● **Trecho do texto**:
------------

Por D. M. Lloyd Jones (traduzido e adaptado por Silvio Dutra)
Nós lemos em Mt 12.33-37 o seguinte:
“33 Ou fazei a árvore boa, e o seu fruto bom; ou fazei a árvore má, e o seu fruto mau; porque pelo fruto se conhece a árvore.
34 Raça de víboras! como podeis vós falar coisas boas, sendo maus? pois do que há em abundância no coração, disso fala a boca.
35 O homem bom, do seu bom tesouro tira coisas boas, e o homem mau do mau tesouro tira coisas más.
36 Digo-vos, pois, que de toda palavra fútil que os homens disserem, hão de dar conta no dia do juízo.
37 Porque pelas tuas palavras serás justificado, e pelas tuas palavras serás condenado.”
Nosso Senhor não tinha nenhuma expectativa quanto a uma futura conversão, da grande maioria dos fariseus, e por isso lhes proferiu tais palavras.
Aqueles fariseus que estavam blasfemando contra o Espírito ou próximo de cometer tal pecado, foram classificados por Jesus como árvores que dão maus frutos.
Assim como é impossível para uma árvore boa, dar maus frutos, de igual modo uma árvore má não pode dar bons frutos.
Nosso Senhor chamou estes fariseus blasfemos de raça de víboras. Não apenas de víboras, mas de raça. Com isto indicou que eles eram da descendência da Serpente que sempre está em inimizade contra Deus e os filhos de Deus. E que coisa boa pode ser esperada de uma víbora?

------------

● **Itens fornecidos**:
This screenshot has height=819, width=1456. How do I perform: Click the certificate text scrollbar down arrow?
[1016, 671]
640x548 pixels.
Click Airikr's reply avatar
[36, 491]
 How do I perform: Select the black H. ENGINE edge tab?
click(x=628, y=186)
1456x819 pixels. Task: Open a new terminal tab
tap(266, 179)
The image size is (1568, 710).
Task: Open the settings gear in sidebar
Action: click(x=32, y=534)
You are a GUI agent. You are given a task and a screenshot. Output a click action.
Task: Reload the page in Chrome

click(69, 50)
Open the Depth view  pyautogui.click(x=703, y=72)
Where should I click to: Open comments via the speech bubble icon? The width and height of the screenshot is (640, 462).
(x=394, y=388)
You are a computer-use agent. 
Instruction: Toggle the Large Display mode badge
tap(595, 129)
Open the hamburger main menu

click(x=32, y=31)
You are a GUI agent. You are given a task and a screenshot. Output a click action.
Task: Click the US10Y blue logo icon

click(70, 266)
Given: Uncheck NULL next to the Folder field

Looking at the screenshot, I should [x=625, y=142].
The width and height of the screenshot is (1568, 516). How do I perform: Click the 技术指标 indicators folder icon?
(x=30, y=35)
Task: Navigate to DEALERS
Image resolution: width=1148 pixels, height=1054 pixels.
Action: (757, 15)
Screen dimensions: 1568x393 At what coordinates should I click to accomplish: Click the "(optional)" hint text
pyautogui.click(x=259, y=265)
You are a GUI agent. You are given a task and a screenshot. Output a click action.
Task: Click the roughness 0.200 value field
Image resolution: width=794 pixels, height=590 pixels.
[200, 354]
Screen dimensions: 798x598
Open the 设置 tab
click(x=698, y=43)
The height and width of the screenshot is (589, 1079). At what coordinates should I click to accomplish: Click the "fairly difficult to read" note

------------

● **Tarefa**:
Escreva a continuação do comentário sobre Mateus 12.33-37, começando logo depois da última frase dele.

● **Resposta**:
É uma questão de natureza. E ainda que todos sejam pecadores há uma condição somente conhecida por Deus, daqueles que jamais serão curados do pecado, porque não possuem apenas uma natureza terrena corrompida pelo pecado como todos os demais homens, mas que também possuem esta característica de serem incuráveis.
O homem que Jesus chama de bom, não é, portanto, aquele que não seja pecador ou que não tenha pecado neste mundo, mas que virá a odiar o pecado, e toda forma de mal, e que será capacitado pela graça e pela operação do Espírito Santo a produzir frutos de justiça, o fruto do Espírito Santo. Estes podem tirar cousas boas de seus corações porque foram enxertados na boa e santa oliveira que é o próprio Cristo, e que tendo seus corações transformados de corações de pedra em corações de carne, podem então produzir os bons pensamentos e ações inspirados e movidos pelo Espírito.
Já aqueles que permanecem escravizados ao pecado, sem este novo nascimento espiritual, sendo portanto, apenas homens naturais, sujeitos à corrupção da natureza terrena, não podem tirar qualquer coisa de valor celestial, divino e eterno de seus corações, coisas estas às quais Jesus chama de cousas boas.
Nossos corações são, portanto, tesourarias que produzem continuamente pensamentos que podem ser em sua própria natureza, espirituais, celestiais e divinos, ou então carnais, terrenos e diabólicos.
No Sermão do Monte, nosso Senhor se referiu ao cuidado que deveríamos ter com os falsos profetas, dos quais disse que deveríamos nos acautelar, e que podemos conhecê-los pelo tipo de fruto mau que eles produzem (Mt 7.15-20).
Nosso Senhor quis destacar que apesar de duas árvores serem parecidas em seu aspecto exterior, quando são julgadas pelo tipo de fruto que dão, percebe-se que são totalmente diferentes. Um se pode comer, porém o outro não. É evidente que há aqui um ensino muito profundo.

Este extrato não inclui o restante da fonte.